The group, in a statement issued on Sunday, said it will no longer sit back to watch the agency fade away and “called on well-meaning sons of the state to rise to the challenge of condemning the anomaly.”
According to the Executive Director of MIIVOC, Dr Walter Duru, the N10 billion will cover “exemplary damages from the Imo State government, among other demands.”
“Seven months into the present administration, no board has been inaugurated for the oil commission and everything about its operations is opaque.
“Seven months into the administration, statutory funds of the commission, being 40 per cent of the 13 per cent derivation funds, amounting to over N3 billion cannot be accounted for.
“About N600 million left in ISOPADEC coffers by the last managers of the commission has disappeared from the commission’s account,” he alleged in the statement made available to Business Post.
“In spite of the billions, the present administration has concluded plans to slash the salaries and allowances of staff of the commission, by placing them on the same salary structure with the state civil service.
“ISOPADEC Staff are also being owed about four months of salary arrears. The total wage bill of the commission is less than 10 per cent of the statutory 40 per cent from the 13 per cent derivation funds.
“Majority of the commission’s staff are indigenes of the two oil-producing Local Government Areas of the state; Ohaji/Egbema and Oguta LGAs,” Mr Duru further said in the statement.

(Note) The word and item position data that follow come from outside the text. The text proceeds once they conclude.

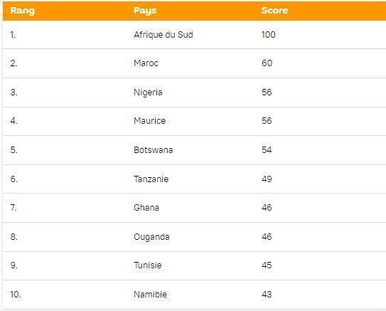Viewport: 386px width, 311px height.
Task: Click rank number 10. in the table
Action: click(x=16, y=294)
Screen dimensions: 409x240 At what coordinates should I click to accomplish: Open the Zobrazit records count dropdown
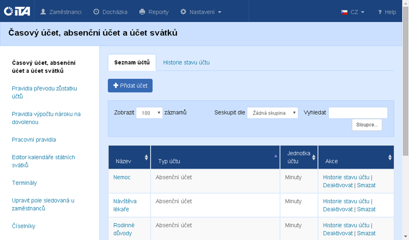[x=149, y=113]
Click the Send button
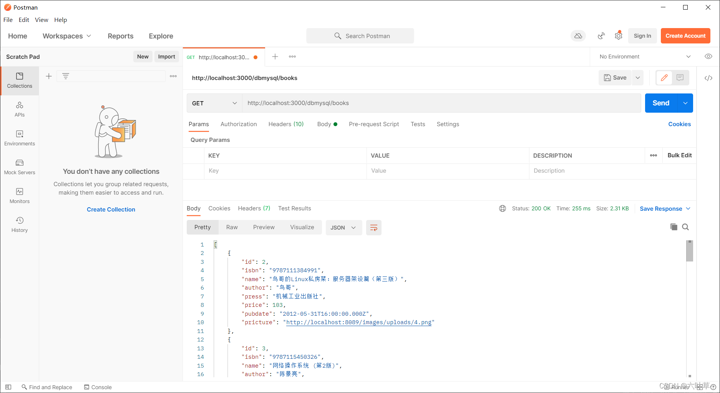The width and height of the screenshot is (720, 393). 661,103
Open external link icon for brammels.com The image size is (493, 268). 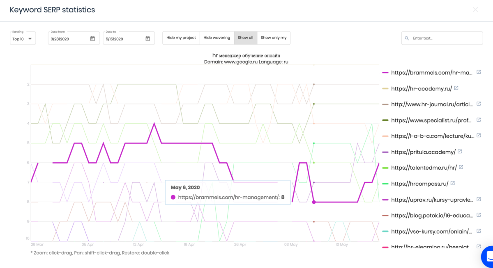479,72
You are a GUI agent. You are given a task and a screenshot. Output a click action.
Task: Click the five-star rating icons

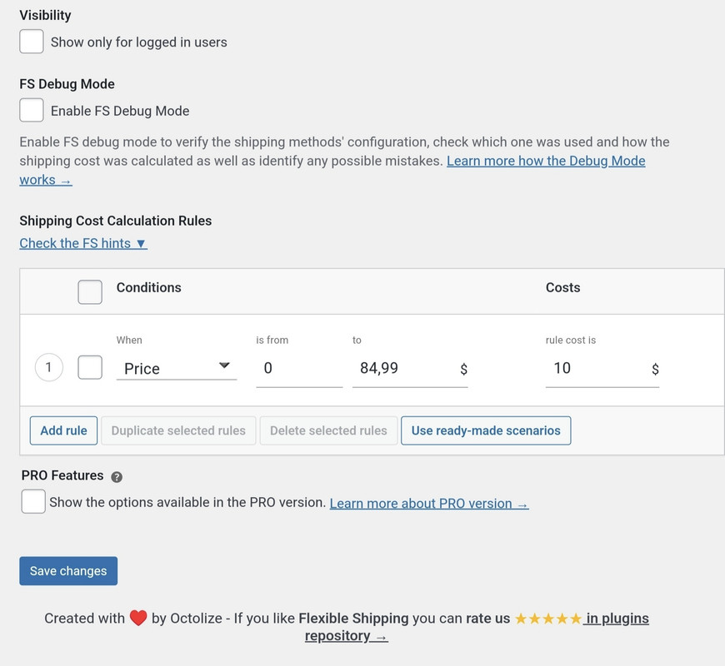pos(548,619)
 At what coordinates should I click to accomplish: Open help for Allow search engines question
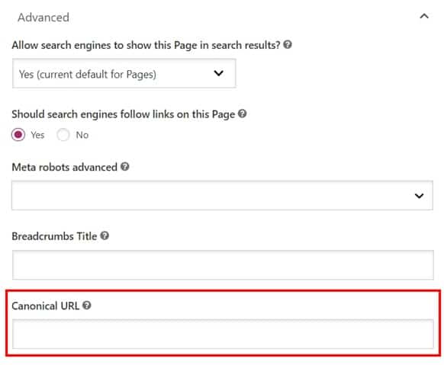click(288, 45)
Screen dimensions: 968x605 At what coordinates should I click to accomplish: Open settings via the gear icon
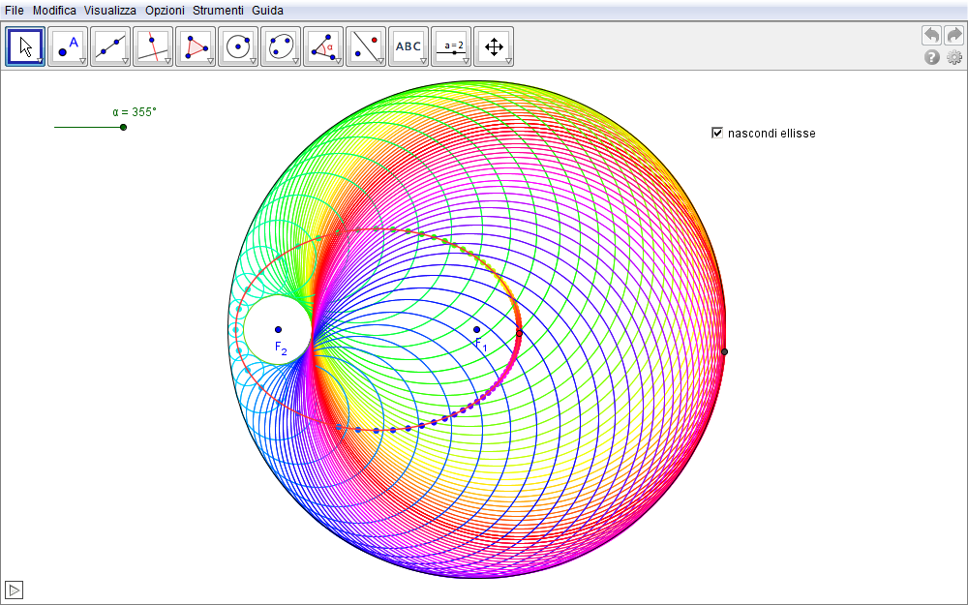tap(954, 58)
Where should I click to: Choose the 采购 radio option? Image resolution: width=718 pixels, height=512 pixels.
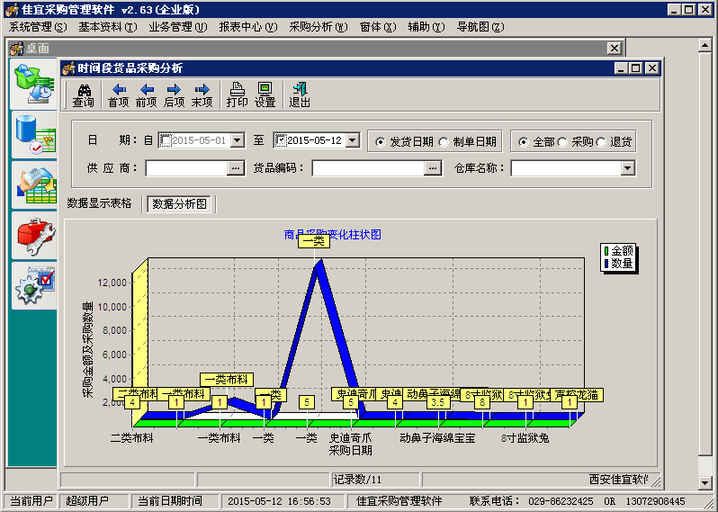562,142
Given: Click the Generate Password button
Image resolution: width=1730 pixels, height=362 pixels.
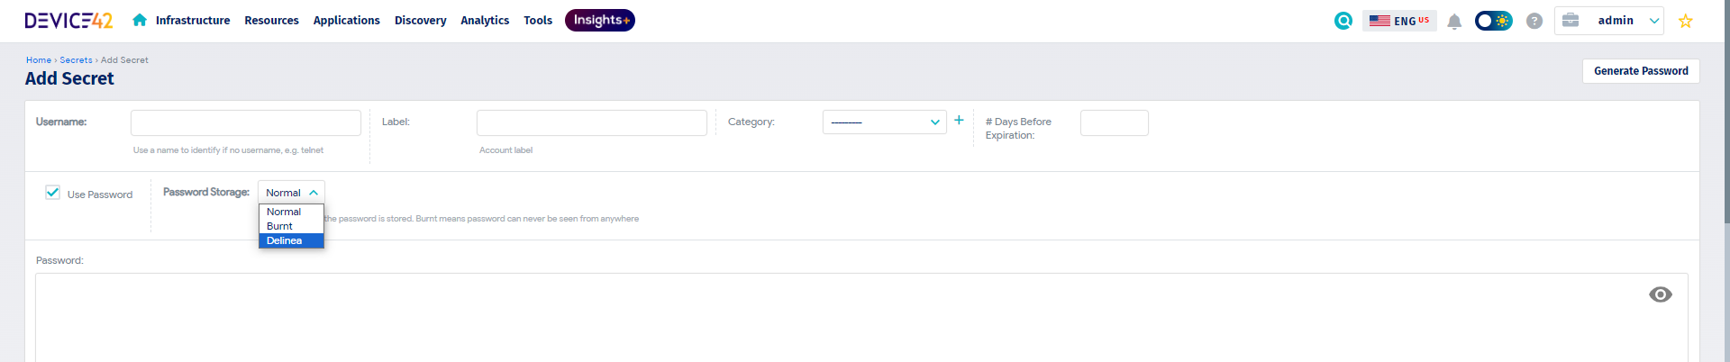Looking at the screenshot, I should click(x=1640, y=71).
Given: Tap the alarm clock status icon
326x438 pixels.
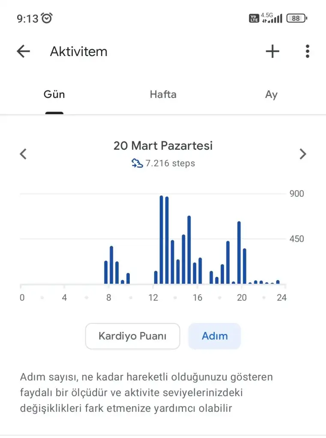Looking at the screenshot, I should (47, 18).
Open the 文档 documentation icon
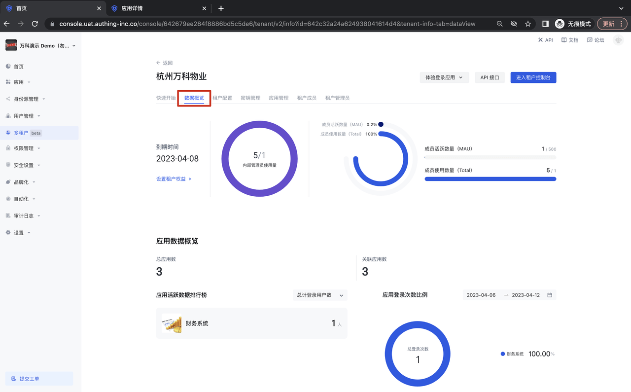The image size is (631, 392). [x=564, y=40]
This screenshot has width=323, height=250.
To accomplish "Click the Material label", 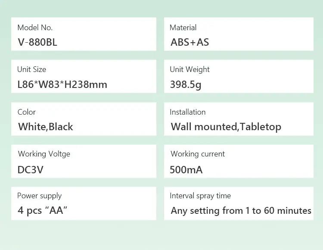I will click(183, 28).
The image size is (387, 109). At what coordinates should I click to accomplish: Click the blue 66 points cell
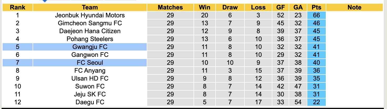coord(316,15)
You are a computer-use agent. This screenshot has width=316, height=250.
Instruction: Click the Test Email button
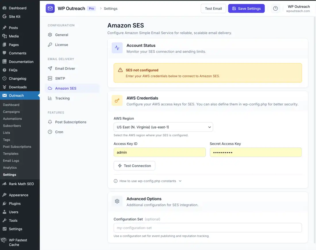coord(213,8)
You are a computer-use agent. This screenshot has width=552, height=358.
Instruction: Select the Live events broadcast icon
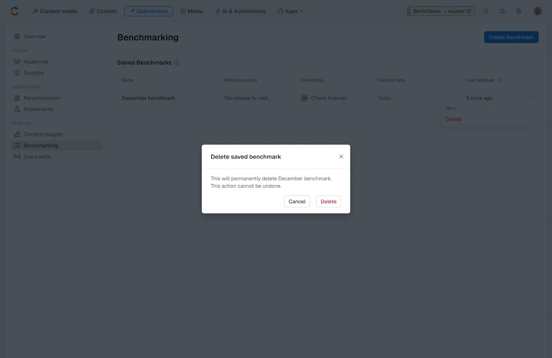coord(16,156)
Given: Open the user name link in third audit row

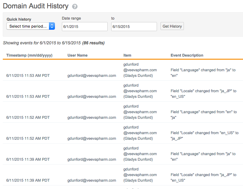Looking at the screenshot, I should coord(92,117).
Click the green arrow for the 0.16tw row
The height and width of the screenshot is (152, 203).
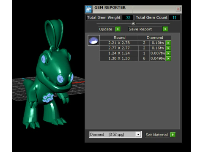168,48
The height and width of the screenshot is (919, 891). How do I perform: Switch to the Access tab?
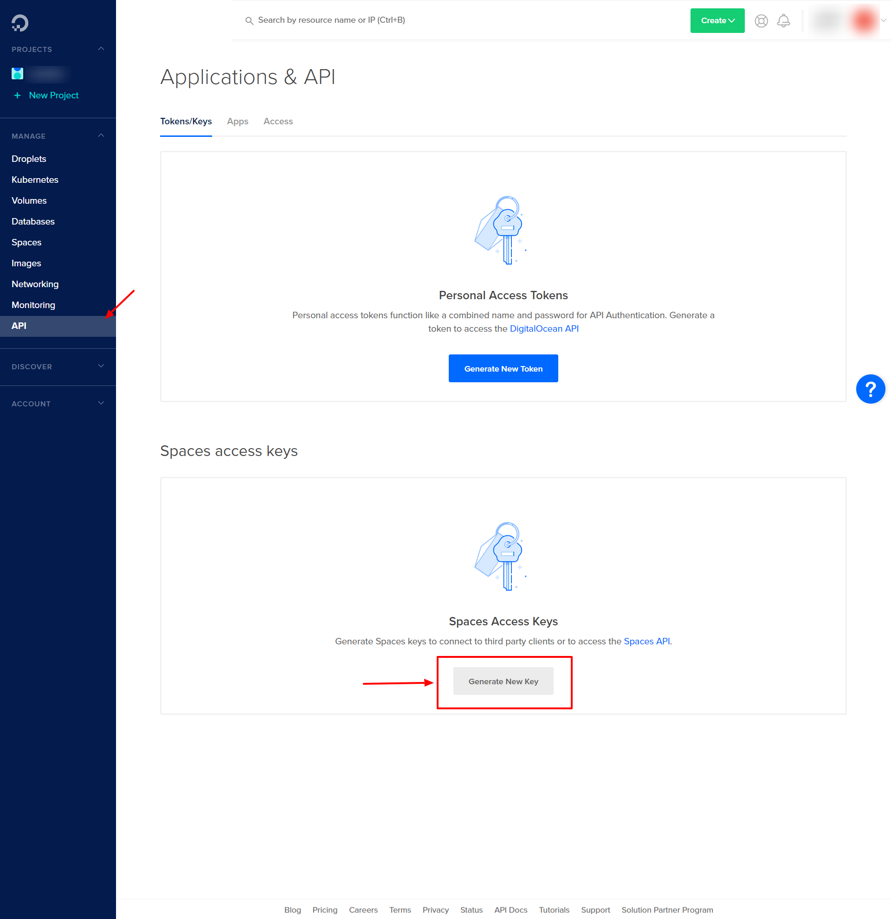(278, 121)
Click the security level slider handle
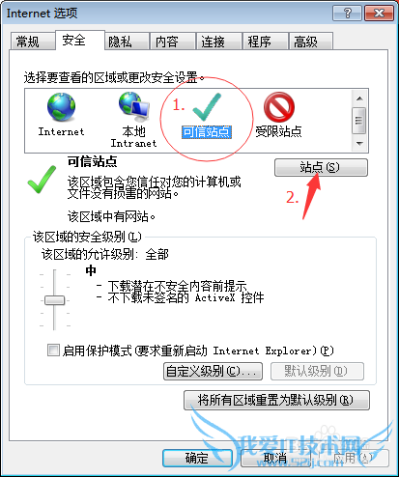 [x=55, y=300]
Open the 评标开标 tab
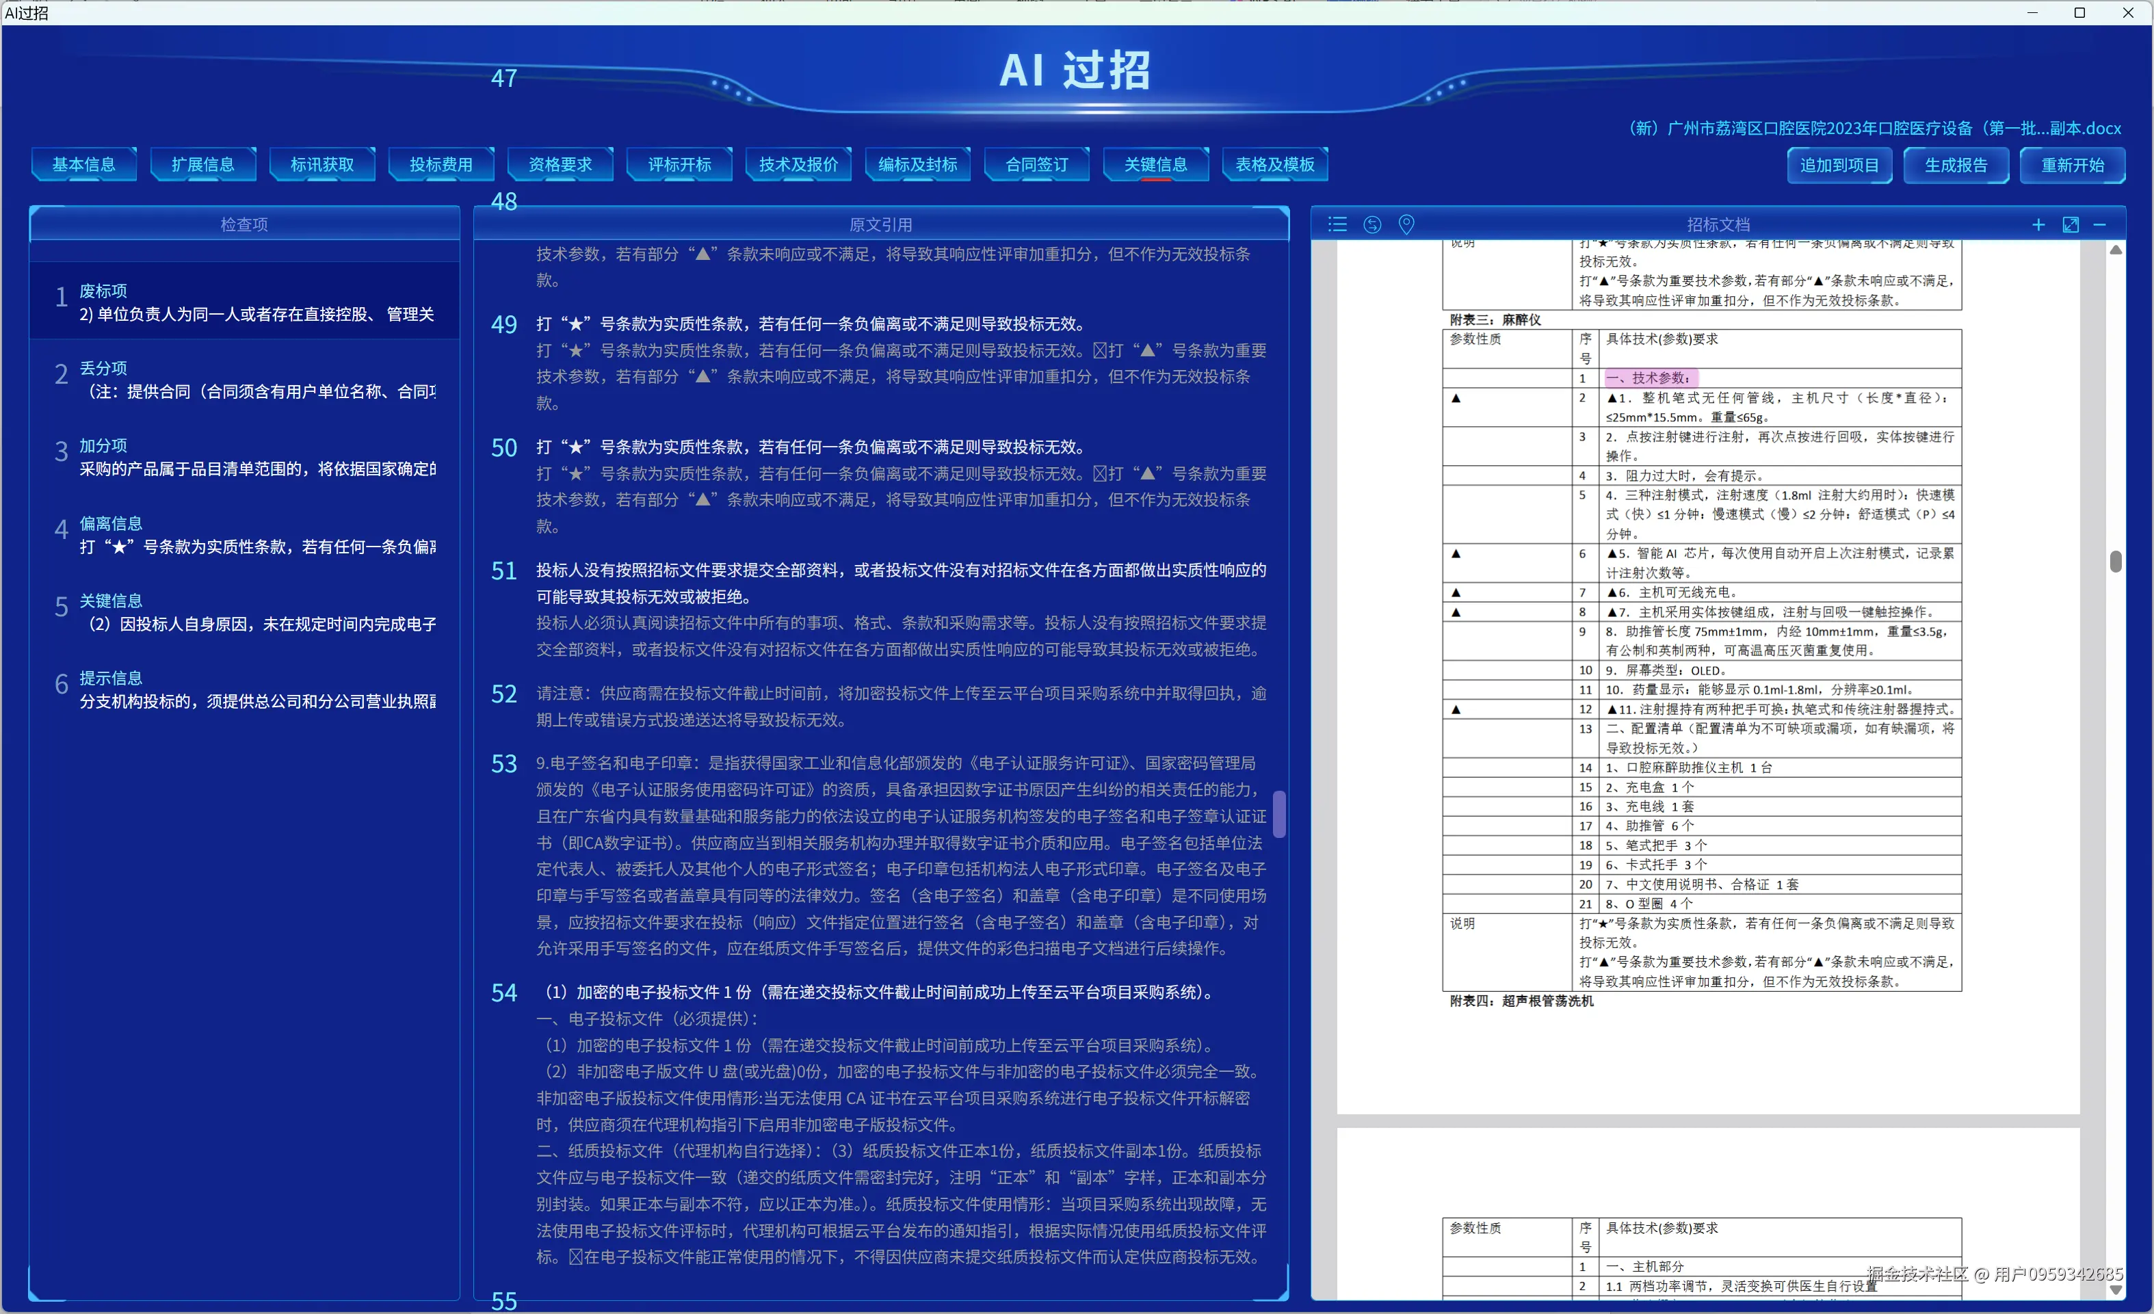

He claimed that, “We have it on good authority that the Governor has directed the Head of Service of the state to take over the running of the oil commission in administration and process.
“The government has also enrolled staff of the commission in the purported automated salary system for state civil servants, slashing their salaries by about 80 per cent. These are obvious infractions to the law establishing the commission.”
According to him, “Having failed in his vexatious bid to smuggle in his native Oru East, being a part of his grand design to expropriate ISOPADEC FAAC allocation, he has now resigned himself to reducing ISOPADEC staff remuneration by 80 per cent; reduce its workforce by more than 50 per cent, while drawing up a shortlist of the potential new staff made up of his kinsmen from his native Omuma and surrounding Oru villages to replace the oil landlords who makeup ISOPADEC workforce.”
“The oil-producing communities have been returned to the old days of darkness. No electricity; no water; no good roads, with poverty building empires on the people, yet, billions meant to cushion the effects of oil exploration are diverted,” the group leader said.
Continuing, Mr Duru argued that “similar oil commissions in other parts of the Niger Delta region are not faced with any such fate, warning that the mismanagement of ISOPADEC funds is a recipe to crises in the oil-producing areas,” calling on Mr Uzodinma to do the right thing within the speculated period.